2. Marqueurs culturels des représentations sociales du paludisme au Cameroun

E. Hillenbrand (op cit.) indique que pour des raisons économiques, les Camerounais, indépendamment de leur rang social et de leurs origines, ont recours à la médecine traditionnelle. Pourtant, ils n’abandonnent pas la médecine moderne. Les guérisseurs traditionnels sont donc des gardiens d’une culture médicale traditionnelle dans laquelle les maladies renvoient à des représentations précises. D.N. Lantum (1978) constate toutefois que le guérisseur traditionnel, peut être un naturopathe, un herboriste ou un tradi-thérapeute ou tradi-praticien. Ces différents termes sont synonymes, mais ne désignent pas nécessairement les mêmes personnes. Le guérisseur traditionnel est un tradi-thérapeute ou un tradi-praticien car il est, en principe, le dépositaire des savoirs et pratiques séculaires de la médecine traditionnelle.
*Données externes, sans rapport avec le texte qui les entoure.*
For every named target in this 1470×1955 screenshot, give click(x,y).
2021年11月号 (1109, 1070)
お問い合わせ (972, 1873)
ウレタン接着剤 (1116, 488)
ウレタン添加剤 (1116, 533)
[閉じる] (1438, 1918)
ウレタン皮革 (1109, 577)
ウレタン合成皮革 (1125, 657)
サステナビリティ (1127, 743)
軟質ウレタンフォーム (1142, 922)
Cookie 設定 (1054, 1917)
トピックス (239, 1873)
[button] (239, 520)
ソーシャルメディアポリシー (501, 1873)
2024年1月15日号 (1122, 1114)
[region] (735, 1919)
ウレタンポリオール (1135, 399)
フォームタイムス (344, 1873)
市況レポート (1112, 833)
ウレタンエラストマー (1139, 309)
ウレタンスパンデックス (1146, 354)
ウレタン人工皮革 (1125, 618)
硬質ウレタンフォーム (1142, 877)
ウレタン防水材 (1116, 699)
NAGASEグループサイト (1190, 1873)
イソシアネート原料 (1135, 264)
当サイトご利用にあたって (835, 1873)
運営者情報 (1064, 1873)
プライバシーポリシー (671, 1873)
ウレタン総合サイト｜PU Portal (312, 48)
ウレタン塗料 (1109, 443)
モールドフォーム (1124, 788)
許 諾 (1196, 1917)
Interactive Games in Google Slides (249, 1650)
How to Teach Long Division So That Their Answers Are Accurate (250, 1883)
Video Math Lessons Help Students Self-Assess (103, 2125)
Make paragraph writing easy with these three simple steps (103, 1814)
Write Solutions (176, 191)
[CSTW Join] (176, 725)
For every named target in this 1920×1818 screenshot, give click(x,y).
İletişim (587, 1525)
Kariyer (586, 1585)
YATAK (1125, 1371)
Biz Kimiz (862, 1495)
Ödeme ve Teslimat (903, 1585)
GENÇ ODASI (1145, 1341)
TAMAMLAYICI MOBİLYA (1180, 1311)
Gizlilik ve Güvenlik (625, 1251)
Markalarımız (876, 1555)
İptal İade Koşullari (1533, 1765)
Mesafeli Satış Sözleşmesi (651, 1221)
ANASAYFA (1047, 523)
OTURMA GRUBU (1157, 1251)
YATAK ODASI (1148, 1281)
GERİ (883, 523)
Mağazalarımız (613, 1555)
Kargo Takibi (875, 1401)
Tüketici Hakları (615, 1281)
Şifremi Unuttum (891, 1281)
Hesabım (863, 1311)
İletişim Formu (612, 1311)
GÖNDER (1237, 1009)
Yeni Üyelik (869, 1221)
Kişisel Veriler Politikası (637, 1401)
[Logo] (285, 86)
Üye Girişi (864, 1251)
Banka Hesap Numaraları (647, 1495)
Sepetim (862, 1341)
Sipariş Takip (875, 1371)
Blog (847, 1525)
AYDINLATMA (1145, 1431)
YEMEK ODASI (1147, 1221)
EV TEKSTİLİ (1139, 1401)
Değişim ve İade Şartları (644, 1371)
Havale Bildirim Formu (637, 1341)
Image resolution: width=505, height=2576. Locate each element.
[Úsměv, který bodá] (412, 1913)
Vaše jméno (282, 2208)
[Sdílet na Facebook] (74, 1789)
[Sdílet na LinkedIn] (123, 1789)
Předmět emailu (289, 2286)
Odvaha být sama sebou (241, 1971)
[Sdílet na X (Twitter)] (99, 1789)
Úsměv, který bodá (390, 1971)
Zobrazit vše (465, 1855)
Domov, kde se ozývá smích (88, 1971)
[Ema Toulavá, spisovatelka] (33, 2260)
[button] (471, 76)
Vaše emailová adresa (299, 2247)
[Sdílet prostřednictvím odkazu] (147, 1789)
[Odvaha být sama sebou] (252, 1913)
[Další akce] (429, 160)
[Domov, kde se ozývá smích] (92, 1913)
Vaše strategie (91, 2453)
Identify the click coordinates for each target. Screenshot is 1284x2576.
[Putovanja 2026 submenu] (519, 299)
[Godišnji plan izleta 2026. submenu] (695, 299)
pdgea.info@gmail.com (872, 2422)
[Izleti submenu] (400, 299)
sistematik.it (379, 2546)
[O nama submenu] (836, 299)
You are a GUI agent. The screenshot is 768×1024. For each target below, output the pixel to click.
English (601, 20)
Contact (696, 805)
A contrario, le naturopathe et l’herboriste sont des guérisseurs qui utilisent les éléments qu’ils recueillent directement dans la nature (plantes, herbes, écorces d’arbres, etc.) pour traiter leurs patients. Le naturopathe et l’herboriste ne sont pas des guérisseurs traditionnels dans le sens que nous venons de l’expliquer, mais, tous sont des agents de santé qui posent aujourd’hui des diagnostics sur des maladies en se représentant généralement les pathologies comme le recommandent leurs cultures. A ces représentations séculaires des maladies, Ils ajoutent, de temps à autres, les représentations courantes de la médecine conventionnelle.

Force est de noter que c’est surtout en milieu rural que le guérisseur traditionnel continue à conserver les acquis culturels liées à la cause, la manifestation, la désignation et la prise en charge des maladies. En milieu urbain, on note de plus en plus un rapprochement entre certains guérisseurs traditionnels et le personnel de la médecine conventionnelle. Ce rapprochement se fait par des contacts réguliers ou la référence des malades d’une des formes de médecine à l’autre. La conséquence directe de ce travail en concertation est la dégradation progressive des éléments culturels clé de la médecine traditionnelle par l’incorporation progressive dans celle-ci des éléments de diagnostic et de prise en charge empruntés à la médecine conventionnelle.

S’agissant singulièrement du paludisme au Cameroun, ce rapprochement des deux formes de médecine nous suggère de rechercher les représentations de la maladie dans les véhicules de communication que sont les langues locales. La façon de designer les maladies renvoie le plus souvent à l’appréhension de celles-ci par les groupes de populations locutrices d’une langue quelconque depuis des temps immémoriaux.